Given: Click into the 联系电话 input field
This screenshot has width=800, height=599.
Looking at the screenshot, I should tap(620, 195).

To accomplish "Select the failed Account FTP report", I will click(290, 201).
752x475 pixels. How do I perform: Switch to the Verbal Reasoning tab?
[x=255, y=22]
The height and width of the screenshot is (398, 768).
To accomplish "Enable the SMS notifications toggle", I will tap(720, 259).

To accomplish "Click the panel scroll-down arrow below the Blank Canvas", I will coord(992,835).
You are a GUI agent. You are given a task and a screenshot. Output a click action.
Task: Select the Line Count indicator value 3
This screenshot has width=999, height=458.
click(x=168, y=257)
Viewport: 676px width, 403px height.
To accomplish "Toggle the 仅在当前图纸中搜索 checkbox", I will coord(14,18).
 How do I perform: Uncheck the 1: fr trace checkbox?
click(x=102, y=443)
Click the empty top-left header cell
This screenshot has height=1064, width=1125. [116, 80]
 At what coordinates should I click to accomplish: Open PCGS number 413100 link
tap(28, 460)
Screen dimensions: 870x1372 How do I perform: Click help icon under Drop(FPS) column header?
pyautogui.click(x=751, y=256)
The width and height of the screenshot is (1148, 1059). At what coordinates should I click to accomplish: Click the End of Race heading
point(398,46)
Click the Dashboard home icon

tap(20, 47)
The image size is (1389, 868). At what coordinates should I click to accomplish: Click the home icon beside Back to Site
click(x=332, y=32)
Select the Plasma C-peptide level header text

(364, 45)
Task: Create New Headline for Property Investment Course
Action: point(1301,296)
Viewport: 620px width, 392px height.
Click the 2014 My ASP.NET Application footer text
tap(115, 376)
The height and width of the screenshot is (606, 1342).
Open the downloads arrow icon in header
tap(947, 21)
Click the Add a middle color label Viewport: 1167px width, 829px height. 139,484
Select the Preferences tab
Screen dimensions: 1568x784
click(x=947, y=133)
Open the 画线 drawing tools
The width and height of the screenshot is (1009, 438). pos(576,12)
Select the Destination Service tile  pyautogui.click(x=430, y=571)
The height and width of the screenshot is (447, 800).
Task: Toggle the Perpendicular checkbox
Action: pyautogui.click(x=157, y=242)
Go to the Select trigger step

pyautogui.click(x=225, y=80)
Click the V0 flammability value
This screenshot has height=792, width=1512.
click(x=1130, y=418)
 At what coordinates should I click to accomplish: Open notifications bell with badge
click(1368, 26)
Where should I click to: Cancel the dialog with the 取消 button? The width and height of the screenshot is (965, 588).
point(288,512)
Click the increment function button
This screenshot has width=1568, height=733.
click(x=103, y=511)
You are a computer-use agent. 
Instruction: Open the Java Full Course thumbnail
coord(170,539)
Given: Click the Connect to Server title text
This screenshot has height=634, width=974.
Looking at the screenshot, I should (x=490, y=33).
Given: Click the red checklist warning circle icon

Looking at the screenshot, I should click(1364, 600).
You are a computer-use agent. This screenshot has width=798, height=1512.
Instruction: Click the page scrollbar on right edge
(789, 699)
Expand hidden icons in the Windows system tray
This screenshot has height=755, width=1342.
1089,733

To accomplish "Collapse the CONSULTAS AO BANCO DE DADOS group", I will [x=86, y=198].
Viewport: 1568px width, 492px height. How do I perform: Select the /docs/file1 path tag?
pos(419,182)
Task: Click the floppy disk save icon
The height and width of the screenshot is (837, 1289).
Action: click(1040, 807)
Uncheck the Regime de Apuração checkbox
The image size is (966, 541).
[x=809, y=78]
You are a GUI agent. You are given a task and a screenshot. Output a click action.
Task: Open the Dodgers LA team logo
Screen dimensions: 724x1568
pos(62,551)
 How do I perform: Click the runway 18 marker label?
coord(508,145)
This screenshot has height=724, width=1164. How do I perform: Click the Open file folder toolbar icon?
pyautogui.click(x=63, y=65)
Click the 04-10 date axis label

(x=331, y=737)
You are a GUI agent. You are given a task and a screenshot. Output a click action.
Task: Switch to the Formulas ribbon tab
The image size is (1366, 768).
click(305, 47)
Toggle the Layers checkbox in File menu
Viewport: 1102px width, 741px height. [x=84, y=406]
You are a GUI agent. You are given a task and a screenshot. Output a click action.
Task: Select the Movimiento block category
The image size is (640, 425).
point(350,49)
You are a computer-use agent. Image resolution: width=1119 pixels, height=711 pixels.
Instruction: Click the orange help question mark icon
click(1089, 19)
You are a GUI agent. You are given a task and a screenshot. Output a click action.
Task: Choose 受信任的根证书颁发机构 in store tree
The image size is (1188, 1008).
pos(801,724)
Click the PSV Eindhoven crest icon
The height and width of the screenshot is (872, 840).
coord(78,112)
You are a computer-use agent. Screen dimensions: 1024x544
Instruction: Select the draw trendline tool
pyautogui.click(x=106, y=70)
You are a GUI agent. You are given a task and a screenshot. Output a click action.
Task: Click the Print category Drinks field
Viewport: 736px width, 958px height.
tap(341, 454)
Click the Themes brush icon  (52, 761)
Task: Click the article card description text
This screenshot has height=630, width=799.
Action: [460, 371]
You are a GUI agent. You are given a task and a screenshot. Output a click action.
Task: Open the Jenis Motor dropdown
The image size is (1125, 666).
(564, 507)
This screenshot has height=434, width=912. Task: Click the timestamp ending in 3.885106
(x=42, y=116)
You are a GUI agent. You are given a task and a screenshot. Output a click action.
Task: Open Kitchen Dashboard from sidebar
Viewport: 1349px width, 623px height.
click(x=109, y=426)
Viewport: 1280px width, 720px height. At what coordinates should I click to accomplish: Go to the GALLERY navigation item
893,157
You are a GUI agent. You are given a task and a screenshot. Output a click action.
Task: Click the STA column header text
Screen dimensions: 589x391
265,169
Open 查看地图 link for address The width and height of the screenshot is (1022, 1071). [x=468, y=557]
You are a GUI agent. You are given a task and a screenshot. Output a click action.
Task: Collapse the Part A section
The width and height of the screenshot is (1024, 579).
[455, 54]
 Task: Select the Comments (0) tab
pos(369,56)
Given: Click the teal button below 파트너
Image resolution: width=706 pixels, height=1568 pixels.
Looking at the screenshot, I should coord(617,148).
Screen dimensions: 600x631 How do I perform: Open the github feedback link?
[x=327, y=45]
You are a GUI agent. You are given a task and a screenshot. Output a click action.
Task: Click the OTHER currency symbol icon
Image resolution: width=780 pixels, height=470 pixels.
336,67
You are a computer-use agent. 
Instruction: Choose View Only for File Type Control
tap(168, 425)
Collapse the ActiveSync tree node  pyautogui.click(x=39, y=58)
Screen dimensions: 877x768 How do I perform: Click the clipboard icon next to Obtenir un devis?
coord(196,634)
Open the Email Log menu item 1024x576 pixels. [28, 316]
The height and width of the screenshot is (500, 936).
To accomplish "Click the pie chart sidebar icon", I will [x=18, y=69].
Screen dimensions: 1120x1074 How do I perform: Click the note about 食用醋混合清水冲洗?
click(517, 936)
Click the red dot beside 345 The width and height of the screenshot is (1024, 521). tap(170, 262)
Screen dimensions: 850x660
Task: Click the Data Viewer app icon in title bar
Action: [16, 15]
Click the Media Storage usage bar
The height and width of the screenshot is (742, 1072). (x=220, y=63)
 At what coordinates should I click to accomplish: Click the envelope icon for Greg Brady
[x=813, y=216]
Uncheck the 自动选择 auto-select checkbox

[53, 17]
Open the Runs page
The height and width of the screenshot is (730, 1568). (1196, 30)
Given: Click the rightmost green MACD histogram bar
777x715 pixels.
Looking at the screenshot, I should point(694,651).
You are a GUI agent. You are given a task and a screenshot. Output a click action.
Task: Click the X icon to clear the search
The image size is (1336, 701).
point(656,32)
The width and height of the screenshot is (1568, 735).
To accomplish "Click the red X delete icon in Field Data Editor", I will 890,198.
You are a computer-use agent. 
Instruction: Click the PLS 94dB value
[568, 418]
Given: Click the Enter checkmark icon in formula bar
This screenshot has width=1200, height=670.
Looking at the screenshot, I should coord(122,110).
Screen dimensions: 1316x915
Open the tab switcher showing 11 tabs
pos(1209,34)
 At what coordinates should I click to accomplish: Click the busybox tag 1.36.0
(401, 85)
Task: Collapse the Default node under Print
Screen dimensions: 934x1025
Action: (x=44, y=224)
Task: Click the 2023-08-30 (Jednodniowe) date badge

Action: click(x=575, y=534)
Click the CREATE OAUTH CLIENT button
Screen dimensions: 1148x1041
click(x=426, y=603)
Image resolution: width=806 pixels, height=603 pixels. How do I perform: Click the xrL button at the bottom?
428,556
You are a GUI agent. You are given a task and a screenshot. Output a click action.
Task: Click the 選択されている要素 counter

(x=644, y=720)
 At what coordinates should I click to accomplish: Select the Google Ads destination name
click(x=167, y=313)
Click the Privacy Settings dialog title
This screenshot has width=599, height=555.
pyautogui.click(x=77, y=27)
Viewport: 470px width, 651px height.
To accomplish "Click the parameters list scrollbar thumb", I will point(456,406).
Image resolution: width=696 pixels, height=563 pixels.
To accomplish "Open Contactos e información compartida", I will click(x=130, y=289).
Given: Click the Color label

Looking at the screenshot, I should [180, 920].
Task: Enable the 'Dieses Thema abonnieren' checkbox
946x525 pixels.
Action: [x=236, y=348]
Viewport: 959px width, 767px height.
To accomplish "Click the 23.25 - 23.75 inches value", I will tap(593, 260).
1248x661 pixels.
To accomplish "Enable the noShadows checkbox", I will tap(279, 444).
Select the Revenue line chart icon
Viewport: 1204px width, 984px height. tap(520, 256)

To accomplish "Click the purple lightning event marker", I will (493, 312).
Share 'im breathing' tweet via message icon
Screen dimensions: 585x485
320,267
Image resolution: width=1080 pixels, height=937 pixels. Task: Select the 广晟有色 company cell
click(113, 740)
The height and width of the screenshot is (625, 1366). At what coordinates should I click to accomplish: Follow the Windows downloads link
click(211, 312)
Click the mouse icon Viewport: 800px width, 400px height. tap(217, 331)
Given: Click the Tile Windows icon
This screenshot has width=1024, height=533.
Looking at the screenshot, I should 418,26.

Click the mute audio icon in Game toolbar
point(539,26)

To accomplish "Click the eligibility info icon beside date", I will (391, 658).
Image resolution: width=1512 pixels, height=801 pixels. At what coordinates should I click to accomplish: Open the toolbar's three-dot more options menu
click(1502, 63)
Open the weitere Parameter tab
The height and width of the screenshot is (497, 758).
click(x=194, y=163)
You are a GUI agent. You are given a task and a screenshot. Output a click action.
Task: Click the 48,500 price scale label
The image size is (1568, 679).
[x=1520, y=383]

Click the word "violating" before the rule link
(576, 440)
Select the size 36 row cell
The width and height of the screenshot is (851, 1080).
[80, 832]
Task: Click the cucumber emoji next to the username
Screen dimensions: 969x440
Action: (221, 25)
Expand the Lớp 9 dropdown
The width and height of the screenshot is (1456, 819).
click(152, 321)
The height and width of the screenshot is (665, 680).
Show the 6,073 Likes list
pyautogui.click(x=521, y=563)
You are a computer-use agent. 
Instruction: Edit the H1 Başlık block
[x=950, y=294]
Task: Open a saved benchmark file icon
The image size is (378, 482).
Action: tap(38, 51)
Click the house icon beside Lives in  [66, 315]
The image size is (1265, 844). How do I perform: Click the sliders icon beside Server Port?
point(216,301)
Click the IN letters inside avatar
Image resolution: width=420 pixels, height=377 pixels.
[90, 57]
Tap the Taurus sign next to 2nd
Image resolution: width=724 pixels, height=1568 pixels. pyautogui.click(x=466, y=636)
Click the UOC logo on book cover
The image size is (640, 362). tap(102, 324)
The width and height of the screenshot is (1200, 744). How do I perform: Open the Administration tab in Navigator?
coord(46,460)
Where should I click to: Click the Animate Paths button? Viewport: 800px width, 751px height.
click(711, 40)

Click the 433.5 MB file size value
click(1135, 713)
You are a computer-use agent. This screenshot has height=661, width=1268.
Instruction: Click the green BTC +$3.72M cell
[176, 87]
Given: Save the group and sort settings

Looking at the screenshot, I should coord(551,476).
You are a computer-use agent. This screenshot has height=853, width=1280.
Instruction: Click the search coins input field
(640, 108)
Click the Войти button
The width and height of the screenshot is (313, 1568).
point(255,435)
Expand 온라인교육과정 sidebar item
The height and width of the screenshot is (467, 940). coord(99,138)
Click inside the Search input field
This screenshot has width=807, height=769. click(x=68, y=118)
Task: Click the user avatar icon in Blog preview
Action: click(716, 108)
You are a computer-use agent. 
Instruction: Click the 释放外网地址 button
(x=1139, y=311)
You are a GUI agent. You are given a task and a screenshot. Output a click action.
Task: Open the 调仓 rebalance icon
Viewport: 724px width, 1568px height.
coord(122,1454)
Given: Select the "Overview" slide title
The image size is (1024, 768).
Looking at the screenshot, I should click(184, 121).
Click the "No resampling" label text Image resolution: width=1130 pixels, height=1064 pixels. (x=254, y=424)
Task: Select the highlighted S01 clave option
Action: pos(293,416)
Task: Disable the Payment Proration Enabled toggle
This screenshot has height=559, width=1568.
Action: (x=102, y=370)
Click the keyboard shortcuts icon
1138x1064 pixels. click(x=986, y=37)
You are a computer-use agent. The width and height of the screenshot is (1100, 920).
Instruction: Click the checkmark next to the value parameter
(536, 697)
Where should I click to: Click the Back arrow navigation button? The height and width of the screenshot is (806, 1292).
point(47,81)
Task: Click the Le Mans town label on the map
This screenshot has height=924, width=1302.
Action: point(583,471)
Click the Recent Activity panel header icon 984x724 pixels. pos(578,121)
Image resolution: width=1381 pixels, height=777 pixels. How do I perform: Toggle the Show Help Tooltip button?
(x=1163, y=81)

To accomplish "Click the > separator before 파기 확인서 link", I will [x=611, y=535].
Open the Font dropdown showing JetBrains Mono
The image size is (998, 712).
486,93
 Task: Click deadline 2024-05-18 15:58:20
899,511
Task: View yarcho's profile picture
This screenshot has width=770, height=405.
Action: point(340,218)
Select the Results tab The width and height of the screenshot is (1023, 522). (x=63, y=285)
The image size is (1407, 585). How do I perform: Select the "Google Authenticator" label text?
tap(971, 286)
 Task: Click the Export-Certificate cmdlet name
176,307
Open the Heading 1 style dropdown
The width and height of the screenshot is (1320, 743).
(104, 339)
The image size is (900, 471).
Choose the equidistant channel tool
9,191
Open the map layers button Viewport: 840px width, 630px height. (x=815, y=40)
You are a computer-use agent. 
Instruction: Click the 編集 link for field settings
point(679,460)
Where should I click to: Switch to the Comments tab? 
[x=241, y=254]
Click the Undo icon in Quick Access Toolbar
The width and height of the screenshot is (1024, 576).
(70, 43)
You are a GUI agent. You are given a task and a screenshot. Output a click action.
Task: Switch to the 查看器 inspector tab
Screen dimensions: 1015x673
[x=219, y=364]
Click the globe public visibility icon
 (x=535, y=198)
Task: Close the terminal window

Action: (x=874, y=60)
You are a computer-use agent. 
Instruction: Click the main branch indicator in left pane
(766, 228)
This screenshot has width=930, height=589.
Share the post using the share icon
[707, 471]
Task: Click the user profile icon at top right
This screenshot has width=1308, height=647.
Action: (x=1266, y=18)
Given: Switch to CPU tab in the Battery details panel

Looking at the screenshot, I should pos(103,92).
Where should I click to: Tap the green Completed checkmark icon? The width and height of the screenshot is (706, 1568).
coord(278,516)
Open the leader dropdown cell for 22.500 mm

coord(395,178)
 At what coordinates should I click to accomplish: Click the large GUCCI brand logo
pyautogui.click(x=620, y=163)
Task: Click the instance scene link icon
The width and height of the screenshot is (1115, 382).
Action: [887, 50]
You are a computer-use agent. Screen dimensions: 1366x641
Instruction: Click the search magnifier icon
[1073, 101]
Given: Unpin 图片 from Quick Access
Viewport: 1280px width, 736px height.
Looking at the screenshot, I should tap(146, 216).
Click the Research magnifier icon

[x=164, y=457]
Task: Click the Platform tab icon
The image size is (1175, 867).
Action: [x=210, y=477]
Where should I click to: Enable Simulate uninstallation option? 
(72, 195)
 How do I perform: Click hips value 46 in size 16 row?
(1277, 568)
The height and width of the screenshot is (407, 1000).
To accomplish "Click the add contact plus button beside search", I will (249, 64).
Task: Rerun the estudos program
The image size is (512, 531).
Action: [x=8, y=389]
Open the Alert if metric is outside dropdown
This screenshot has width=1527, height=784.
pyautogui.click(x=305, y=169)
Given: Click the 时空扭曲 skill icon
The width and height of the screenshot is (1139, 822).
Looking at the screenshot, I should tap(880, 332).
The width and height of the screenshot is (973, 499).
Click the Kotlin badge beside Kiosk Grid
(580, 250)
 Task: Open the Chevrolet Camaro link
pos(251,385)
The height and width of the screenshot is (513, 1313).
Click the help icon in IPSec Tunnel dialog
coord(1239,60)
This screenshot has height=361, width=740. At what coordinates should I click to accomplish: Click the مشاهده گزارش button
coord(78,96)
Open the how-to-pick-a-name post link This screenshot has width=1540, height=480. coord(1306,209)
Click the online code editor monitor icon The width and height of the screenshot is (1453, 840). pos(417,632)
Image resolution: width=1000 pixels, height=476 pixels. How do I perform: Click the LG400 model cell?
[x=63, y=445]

--------------------------------------------------

Go through the listing above and locate each line that holds the word "tree". Copy those lines.

=== Worked solution ===
Task: Choose 受信任的根证书颁发机构 in store tree
Collapse the ActiveSync tree node  pyautogui.click(x=39, y=58)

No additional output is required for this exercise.